**SELECTED EXTRACT**:

Re: [PATCH v2] nfs: fix the race of lock/unlock and open

From: Li Lingfeng

Date: Wed Jan 07 2026 - 06:07:16 EST


Hi,

Recently, we found that this solution can introduce a deadlock issue:
        T1
nfs_flock
 do_unlk
  nfs4_proc_lock
   nfs4_proc_unlck
    down_read // holding &nfsi->rwsem
    nfs4_do_unlck
    rpc_wait_for_completion_task // waiting for the rpc_task to complete

// .rpc_call_done
nfs4_locku_done
 nfs4_async_handle_exception
  nfs4_do_handle_exception
   exception->recovering = 1
  rpc_sleep_on // the rpc_task sleeps on &clp->cl_rpcwaitq, waiting to be woken up by T2

        T2
nfs4_state_manager
 nfs4_do_reclaim
  nfs4_reclaim_open_state
   __nfs4_reclaim_open_state
    nfs4_reclaim_locks
     down_write // tries to acquire &nfsi->rwsem and gets stuck

It seems that using &nfsi->rwsem to protect file locks is not a good idea.
Does anyone have a viable approach to address this UAF issue?

Thanks,
Lingfeng.

在 2025/9/1 22:25, Li Lingfeng 写道:
Friendly ping..

Thanks

在 2025/7/15 11:05, Li Lingfeng 写道:
LOCK may extend an existing lock and release another one and UNLOCK may
also release an existing lock.
When opening a file, there may be access to file locks that have been
concurrently released by lock/unlock operations, potentially triggering
UAF.
While certain concurrent scenarios involving lock/unlock and open
operations have been safeguarded with locks – for example,
nfs4_proc_unlckz() acquires the so_delegreturn_mutex prior to invoking
locks_lock_inode_wait() – there remain cases where such protection is not
yet implemented.

**WHAT TO WORK ON**:
a. For each statement, say yes or no according to the patch thread, and quote the exact words that settle it: (i) In the deadlock, T2 gets stuck trying to acquire &nfsi->rwsem with down_write. (ii) The writer considers &nfsi->rwsem a good way to protect file locks. (iii) Every concurrent case involving lock/unlock and open is already guarded by locks.
b. Quote the part of the patch thread that opens with the words containing "While certain concurrent" and closes with "yet implemented.".
Rely only on the patch thread when answering.

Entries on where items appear
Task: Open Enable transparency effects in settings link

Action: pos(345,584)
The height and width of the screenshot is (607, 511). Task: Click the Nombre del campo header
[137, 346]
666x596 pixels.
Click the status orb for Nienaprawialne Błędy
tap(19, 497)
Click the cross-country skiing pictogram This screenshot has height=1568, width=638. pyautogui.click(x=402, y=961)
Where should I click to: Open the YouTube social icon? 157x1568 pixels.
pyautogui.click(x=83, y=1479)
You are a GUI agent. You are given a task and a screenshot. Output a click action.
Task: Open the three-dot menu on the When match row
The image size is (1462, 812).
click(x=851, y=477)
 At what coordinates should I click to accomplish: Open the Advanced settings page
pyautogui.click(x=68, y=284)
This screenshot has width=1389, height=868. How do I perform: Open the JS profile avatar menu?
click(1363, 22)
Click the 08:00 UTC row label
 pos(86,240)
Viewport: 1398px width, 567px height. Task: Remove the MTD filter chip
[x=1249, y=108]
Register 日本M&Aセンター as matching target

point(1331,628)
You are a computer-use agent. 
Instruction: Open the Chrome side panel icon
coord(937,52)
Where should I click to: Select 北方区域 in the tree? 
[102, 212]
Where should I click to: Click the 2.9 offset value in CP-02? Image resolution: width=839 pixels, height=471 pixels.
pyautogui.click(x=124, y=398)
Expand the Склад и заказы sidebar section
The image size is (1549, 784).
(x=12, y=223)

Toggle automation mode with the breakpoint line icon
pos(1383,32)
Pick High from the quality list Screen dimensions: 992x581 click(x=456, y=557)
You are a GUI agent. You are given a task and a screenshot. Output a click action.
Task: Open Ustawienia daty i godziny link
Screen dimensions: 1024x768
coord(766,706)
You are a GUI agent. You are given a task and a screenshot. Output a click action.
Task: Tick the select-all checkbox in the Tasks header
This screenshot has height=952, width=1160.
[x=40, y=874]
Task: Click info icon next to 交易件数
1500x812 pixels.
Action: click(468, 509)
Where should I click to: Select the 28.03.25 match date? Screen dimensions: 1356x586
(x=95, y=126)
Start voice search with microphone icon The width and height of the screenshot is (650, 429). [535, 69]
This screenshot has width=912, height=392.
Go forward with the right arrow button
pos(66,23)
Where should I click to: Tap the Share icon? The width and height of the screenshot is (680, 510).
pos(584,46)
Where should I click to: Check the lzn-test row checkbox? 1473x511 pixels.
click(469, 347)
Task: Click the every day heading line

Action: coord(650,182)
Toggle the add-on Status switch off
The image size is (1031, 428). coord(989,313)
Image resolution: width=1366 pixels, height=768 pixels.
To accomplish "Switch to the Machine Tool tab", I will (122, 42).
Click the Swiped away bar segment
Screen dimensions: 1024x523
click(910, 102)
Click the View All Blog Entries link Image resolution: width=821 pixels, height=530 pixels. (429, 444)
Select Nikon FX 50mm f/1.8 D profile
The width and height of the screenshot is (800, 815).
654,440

**OUTPUTS**:
a.
(i) Yes: "down_write // tries to acquire &nfsi->rwsem and gets stuck"
(ii) No: "It seems that using &nfsi->rwsem to protect file locks is not a good idea."
(iii) No: "there remain cases where such protection is not yet implemented."

b.
While certain concurrent scenarios involving lock/unlock and open
operations have been safeguarded with locks – for example,
nfs4_proc_unlckz() acquires the so_delegreturn_mutex prior to invoking
locks_lock_inode_wait() – there remain cases where such protection is not
yet implemented.